I think the first thing that unsettled me was the fact the ALL the lanai furniture was in the house because of the hurricane threat. I slept in the spare bedroom, but couldn't use the closet or the drawers as they were all blocked by that nasty vinyl web furniture. I've seen it this way before, so have no idea why I was so unsettled by it. Secondly, I'm not that familiar with being there at the same time as my brother, so we kind of got on each others nerves a tiny bit! Thirdly - there is just too much to do! I'm perpetually cleaning when I am there, there is clutter everywhere and I just have the overwhelming urge to organize, or clean. My MIL lives down there now and I have to see her, and the aunts and other cousins. I got the guilt trip from MIL, who wanted me to help with her computer...and from mom who wanted to know why I was with MIL. And one of the aunts is insulted because I didn't see her - all this because I took two hours for myself on Saturday AM to get some essential "beauty" work done. And I wanted to spend time with my brother, who I really adore, and with Dad - who can barely see me when I walk into the room. Somehow it never fell into the rhythm that I usually get going after a day.

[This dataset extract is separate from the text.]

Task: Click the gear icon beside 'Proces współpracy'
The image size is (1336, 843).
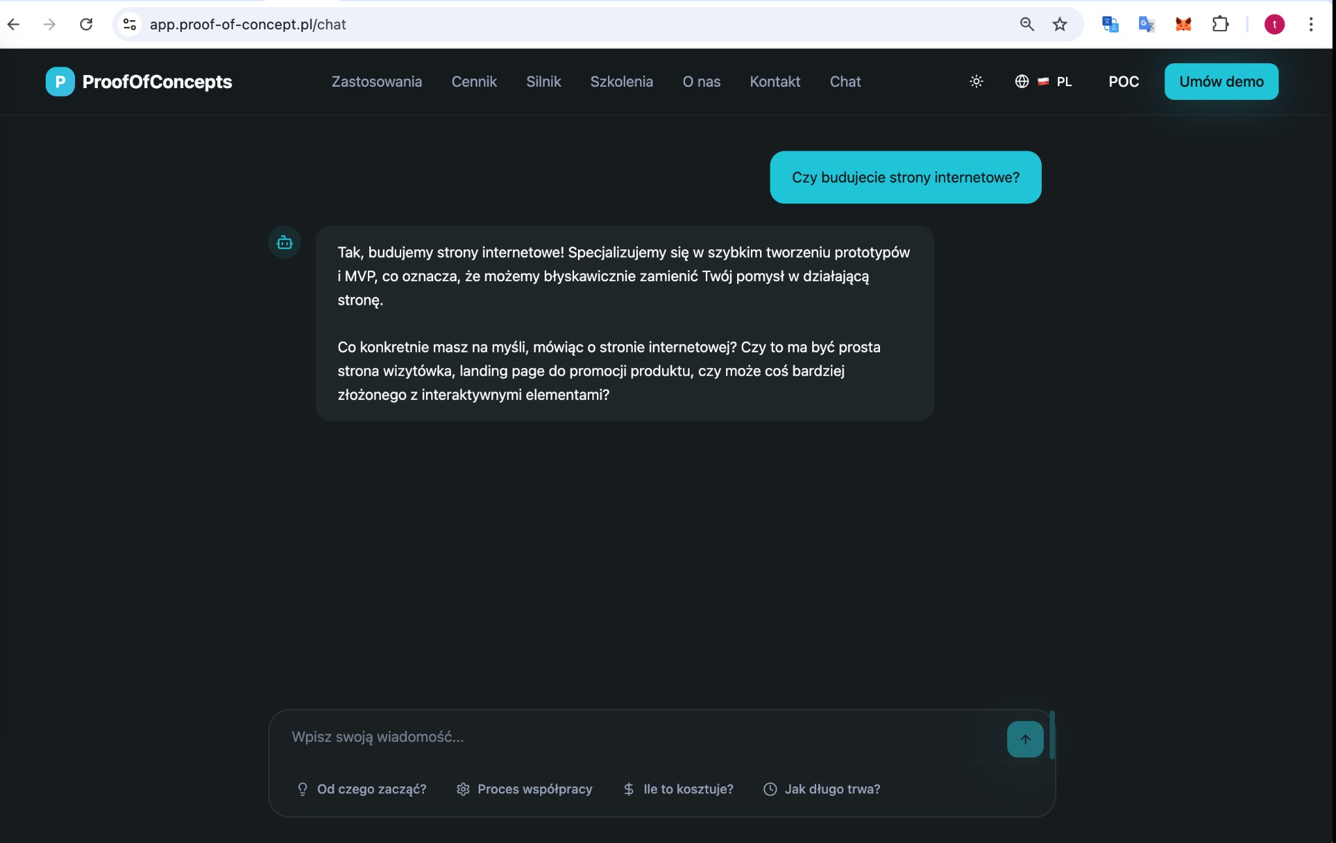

Maybe it's just too many changes at once, or the realization that they (the 'rents) are so old and while they are independent now, they will not remain that way for very long. I rely on Mom to be upbeat and to dye her hair red, and to exercise every morning (despite being 85 years old), and to be the "crazy aunt". I rely on Dad to know how the economy is going, and to listen more than he talks, and to throw out a few stories every now and then. I dread a bad illness for mom, where she won't be able to care for herself. I know that Dad is just going to get skinnier and skinnier and be the incredible shrinking man. I know it all, I know it's inevitable, but I hate the thought..and it was enough to get me completely unsettled this weekend.
I'm glad to be home, but wish my parents lived closer so that not every trip would be such a long ordeal; that I could just pop over with dinner, or take them out to Sunday brunch. It's not that it would be easier - but I think it would be better - for them..and for me.